• EXTRACTED INFORMATION:
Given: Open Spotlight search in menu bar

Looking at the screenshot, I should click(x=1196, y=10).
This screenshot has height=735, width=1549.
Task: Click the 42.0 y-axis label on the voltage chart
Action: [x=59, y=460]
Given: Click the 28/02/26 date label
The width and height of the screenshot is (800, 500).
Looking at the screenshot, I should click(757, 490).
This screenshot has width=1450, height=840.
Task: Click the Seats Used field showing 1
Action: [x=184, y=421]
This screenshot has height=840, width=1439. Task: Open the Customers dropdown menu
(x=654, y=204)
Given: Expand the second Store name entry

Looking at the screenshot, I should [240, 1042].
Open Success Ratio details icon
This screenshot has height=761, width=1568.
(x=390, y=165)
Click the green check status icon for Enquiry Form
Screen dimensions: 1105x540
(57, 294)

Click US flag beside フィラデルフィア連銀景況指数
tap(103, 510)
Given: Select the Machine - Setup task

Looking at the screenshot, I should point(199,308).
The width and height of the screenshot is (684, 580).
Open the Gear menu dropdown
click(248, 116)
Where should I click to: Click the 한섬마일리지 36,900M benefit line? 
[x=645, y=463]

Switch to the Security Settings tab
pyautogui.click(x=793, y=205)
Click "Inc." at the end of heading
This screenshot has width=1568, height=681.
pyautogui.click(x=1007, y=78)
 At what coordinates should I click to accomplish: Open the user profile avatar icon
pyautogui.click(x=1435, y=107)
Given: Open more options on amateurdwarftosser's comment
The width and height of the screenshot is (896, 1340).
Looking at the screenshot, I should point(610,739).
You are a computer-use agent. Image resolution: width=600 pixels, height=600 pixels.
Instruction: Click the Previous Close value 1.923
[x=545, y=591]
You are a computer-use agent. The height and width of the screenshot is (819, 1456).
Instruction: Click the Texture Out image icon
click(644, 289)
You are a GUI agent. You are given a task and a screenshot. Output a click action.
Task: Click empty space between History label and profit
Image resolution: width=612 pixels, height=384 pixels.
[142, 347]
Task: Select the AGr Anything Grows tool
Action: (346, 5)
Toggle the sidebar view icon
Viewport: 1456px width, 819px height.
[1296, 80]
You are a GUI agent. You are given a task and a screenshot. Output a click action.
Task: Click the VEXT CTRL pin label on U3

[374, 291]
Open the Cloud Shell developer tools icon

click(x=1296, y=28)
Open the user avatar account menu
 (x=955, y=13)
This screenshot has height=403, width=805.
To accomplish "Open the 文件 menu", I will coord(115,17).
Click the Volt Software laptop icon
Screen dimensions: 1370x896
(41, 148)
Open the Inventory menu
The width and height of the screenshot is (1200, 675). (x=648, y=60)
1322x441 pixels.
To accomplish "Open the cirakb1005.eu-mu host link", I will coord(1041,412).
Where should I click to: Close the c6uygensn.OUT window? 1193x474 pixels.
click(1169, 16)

• WHAT IS REQUIRED: Rewrite the lines above, changing each "menu" to "panel" and keeping everything else the same.

• ANSWER FOR THIS EXERCISE:
Given: Open Spotlight search in panel bar

Looking at the screenshot, I should click(x=1196, y=10).
This screenshot has height=735, width=1549.
Task: Click the 42.0 y-axis label on the voltage chart
Action: [x=59, y=460]
Given: Click the 28/02/26 date label
The width and height of the screenshot is (800, 500).
Looking at the screenshot, I should click(757, 490).
This screenshot has width=1450, height=840.
Task: Click the Seats Used field showing 1
Action: [x=184, y=421]
This screenshot has height=840, width=1439. Task: Open the Customers dropdown panel
(x=654, y=204)
Given: Expand the second Store name entry

Looking at the screenshot, I should [240, 1042].
Open Success Ratio details icon
This screenshot has height=761, width=1568.
(x=390, y=165)
Click the green check status icon for Enquiry Form
Screen dimensions: 1105x540
(57, 294)

Click US flag beside フィラデルフィア連銀景況指数
tap(103, 510)
Given: Select the Machine - Setup task

Looking at the screenshot, I should point(199,308).
The width and height of the screenshot is (684, 580).
Open the Gear panel dropdown
click(248, 116)
Where should I click to: Click the 한섬마일리지 36,900M benefit line? 
[x=645, y=463]

Switch to the Security Settings tab
pyautogui.click(x=793, y=205)
Click "Inc." at the end of heading
This screenshot has width=1568, height=681.
pyautogui.click(x=1007, y=78)
 At what coordinates should I click to accomplish: Open the user profile avatar icon
pyautogui.click(x=1435, y=107)
Given: Open more options on amateurdwarftosser's comment
The width and height of the screenshot is (896, 1340).
Looking at the screenshot, I should point(610,739).
You are a computer-use agent. Image resolution: width=600 pixels, height=600 pixels.
Instruction: Click the Previous Close value 1.923
[x=545, y=591]
You are a computer-use agent. The height and width of the screenshot is (819, 1456).
Instruction: Click the Texture Out image icon
click(644, 289)
You are a GUI agent. You are given a task and a screenshot. Output a click action.
Task: Click empty space between History label and profit
Image resolution: width=612 pixels, height=384 pixels.
[142, 347]
Task: Select the AGr Anything Grows tool
Action: (346, 5)
Toggle the sidebar view icon
Viewport: 1456px width, 819px height.
[1296, 80]
You are a GUI agent. You are given a task and a screenshot. Output a click action.
Task: Click the VEXT CTRL pin label on U3

[374, 291]
Open the Cloud Shell developer tools icon

click(x=1296, y=28)
Open the user avatar account panel
 (x=955, y=13)
This screenshot has height=403, width=805.
To accomplish "Open the 文件 panel", I will coord(115,17).
Click the Volt Software laptop icon
Screen dimensions: 1370x896
(41, 148)
Open the Inventory panel
The width and height of the screenshot is (1200, 675). (x=648, y=60)
1322x441 pixels.
To accomplish "Open the cirakb1005.eu-mu host link", I will coord(1041,412).
Where should I click to: Close the c6uygensn.OUT window? 1193x474 pixels.
click(1169, 16)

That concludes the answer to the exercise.